--- Instructions for the task ---
Stopping at the line that holds "The NCL Difference (24, 2400)", repeat the lines below exactly, starting from the very first and including that final line.

◆ ◆ ◆ ◆ ◆

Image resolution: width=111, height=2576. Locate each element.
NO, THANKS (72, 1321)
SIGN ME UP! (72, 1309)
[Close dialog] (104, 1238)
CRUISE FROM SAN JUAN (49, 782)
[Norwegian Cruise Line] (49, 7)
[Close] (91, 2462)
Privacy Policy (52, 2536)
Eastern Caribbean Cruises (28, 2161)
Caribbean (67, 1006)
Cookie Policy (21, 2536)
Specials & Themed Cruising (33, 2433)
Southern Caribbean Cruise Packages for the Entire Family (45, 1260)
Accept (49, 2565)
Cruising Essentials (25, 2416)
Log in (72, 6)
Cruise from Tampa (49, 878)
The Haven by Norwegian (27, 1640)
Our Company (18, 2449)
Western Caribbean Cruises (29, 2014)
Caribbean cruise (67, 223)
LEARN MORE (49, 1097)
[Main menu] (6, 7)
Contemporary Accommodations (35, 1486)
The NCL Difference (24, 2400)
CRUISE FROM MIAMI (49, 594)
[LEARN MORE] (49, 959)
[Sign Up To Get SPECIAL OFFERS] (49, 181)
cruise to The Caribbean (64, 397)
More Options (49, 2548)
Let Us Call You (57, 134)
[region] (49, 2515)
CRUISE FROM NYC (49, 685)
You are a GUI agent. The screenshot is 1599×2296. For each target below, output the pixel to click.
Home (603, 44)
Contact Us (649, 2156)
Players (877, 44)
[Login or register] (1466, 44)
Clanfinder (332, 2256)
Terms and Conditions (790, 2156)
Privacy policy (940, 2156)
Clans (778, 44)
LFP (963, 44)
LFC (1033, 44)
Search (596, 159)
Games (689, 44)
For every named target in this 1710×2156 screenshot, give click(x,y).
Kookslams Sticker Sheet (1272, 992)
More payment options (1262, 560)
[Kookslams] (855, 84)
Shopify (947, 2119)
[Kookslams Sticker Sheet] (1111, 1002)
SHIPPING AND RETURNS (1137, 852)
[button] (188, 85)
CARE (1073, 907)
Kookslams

◆ ◆ ◆ ◆ ◆

--- Answer box ---
Image resolution: width=111, height=2576. Locate each element.
NO, THANKS (72, 1321)
SIGN ME UP! (72, 1309)
[Close dialog] (104, 1238)
CRUISE FROM SAN JUAN (49, 782)
[Norwegian Cruise Line] (49, 7)
[Close] (91, 2462)
Privacy Policy (52, 2536)
Eastern Caribbean Cruises (28, 2161)
Caribbean (67, 1006)
Cookie Policy (21, 2536)
Specials & Themed Cruising (33, 2433)
Southern Caribbean Cruise Packages for the Entire Family (45, 1260)
Accept (49, 2565)
Cruising Essentials (25, 2416)
Log in (72, 6)
Cruise from Tampa (49, 878)
The Haven by Norwegian (27, 1640)
Our Company (18, 2449)
Western Caribbean Cruises (29, 2014)
Caribbean cruise (67, 223)
LEARN MORE (49, 1097)
[Main menu] (6, 7)
Contemporary Accommodations (35, 1486)
The NCL Difference (24, 2400)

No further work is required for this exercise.